Наташа едва поспевала строчить за Жаровым в своем блокноте. Перестав писать, уставилась во все глаза на хозяина, который знал, что его ораторский дар никого не оставляет
– А потом я переступил порог храма, и все встало на свои места. Те двенадцать духовных ступеней, по которым взбираются в анонимных алкоголиках, названы в нашей Церкви верой и заповедями Божиими. Излияния перед одногруппниками своих мерзостей – исповедью. Духовные законы ведь едины. Форма разная. Но! В Церкви есть причастие, зримое соединение со Христом, и потому я после этого таинства просто не мог – ну вот физически не мог закурить. Хотите верьте, хотите нет. – Жаров пронзительно посмотрел на Мишу, скривившегося и потупившего взгляд.
В гостиную заглянула Ирина:
– Николай Михалыч, к вам новый пациент. С серьезными, похоже, намерениями.
– Ну что ж, Ириш, пригласи его в мой кабинет. А вам, Наташа и Михаил, я предлагаю начать съемки натуры. Как?
– Очень хорошо, – вскочила непоседливая журналистка. – Мы пока вокруг, без провожатых, поснимаем.
– Ну, вот и ладненько. А потом я присоединюсь и все вам покажу. И дам наконец долгожданное интервью. С Богом!
Жаров поднялся и тяжелой походкой вышел из гостиной. Наташа закивала Мише, округлив глаза, мол, как тебе это все?
– Да терминатор… Из второго фильма. В смысле добрый, но опасный.
– Вот и я так думаю, – удовлетворенно поддакнула коллеге журналистка.
На Митрохина, который и оказался новым «пациентом», и обстановка, и хозяин произвели, как и на всех, кто являлся в первый раз в эти края, носившие очень кстати название «Образцово», сногсшибательное впечатление. Чего стоил один забор, который хотелось назвать «великой жаровской стеной», – пятиметровый, из желто-бурого камня, навевавший воспоминания о средневековых замках из рыцарских романов. Собственно, все строения на территории усадьбы подчинялись этому готическому стилю – камень, башенки, галереи, кованые детали. Бойниц только не хватало в стенах. Самое поразительное, как успел заметить Митрохин, тут не наблюдалось ни дюжей охраны – только дед-сторож, из тех же алкашей, – ни камер, ни сигнализации. Собаки, правда, были. Три кавказца. Но они метались в вольере, заходясь в бессильной ярости. Впрочем, вспомнив шедеврального «Шрека», Дима подумал, что обитатели жаровского Приюта и «есть самое страшное из того, что может встретиться в этом лесу». Видно, никто посягать на цитадель трезвости и не думал. К тому же, насколько успел понять по отрывочным сведениями Дмитрий, Жаров дружил и с местной администрацией, и с местными силовиками. Еще б не дружил…
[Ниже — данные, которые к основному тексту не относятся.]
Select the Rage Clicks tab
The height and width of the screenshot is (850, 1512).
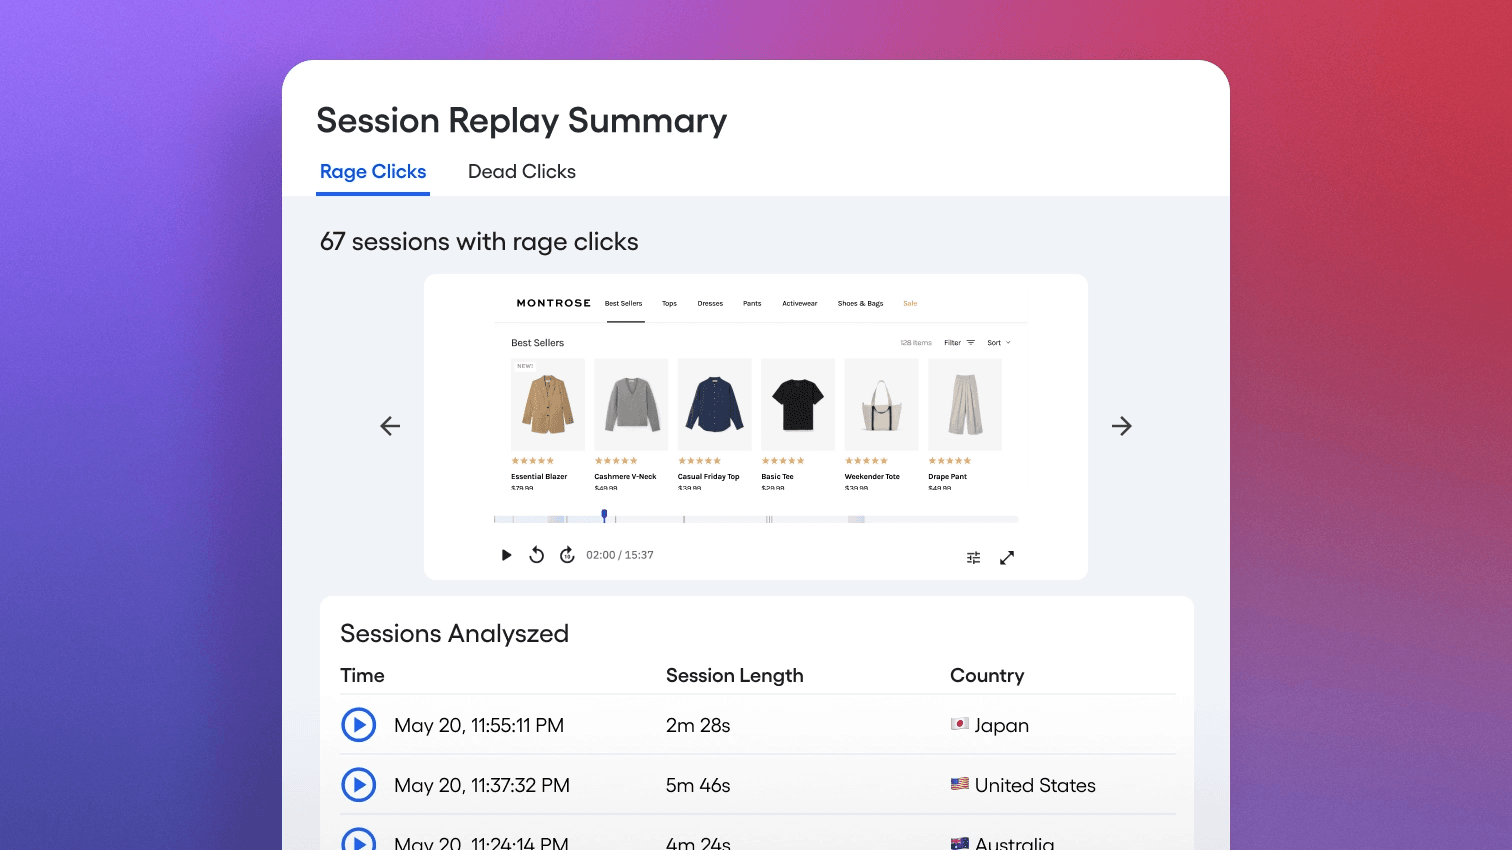click(x=373, y=172)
Хозяин, пронзая Митрохина прищуренными глазками, поздоровался с ним за руку:
– Николай Михайлович.
– Дмитрий Анатольевич, – Митрохин явно тушевался.
– О как! Звонкое имя.
– Да так уж вышло.
– Я понимаю, – усмехнулся Жаров, приглашая Диму присесть напротив себя за массивным столом.
– Ну, с какой проблемой пожаловал, Анатольич?
– Да вот… запои. Опохмеляюсь. Потом снова срываюсь.
– Давно опохмеляешься?
– Ну, с год.
– А выглядишь еще огурчиком – сильная кровь, видать.
Диме казалось, что Николай Михалыч «считывает» его вранье.
– Ну, и веришь, что тебе здесь помогут?
– Да, от друга слышал. А он от кого-то, кто у вас тут был.
– Лечился! Мы тут лечимся, Дима. Я ведь сам и есть первый пациент – держусь только благодаря вам. А вы – мне. Но, тем не менее, какими бы мы болящими ни были, ты должен помнить, что находишься у меня в гостях. Я – хозяин. И шибко демократию не развожу. А иначе всему конец. Анархия. И потом – я опытный, умудренный уже двадцатилетним стажем трезвости, а вы опыт мой перенимаете. – Жаров вдруг оглянулся на угол с иконами.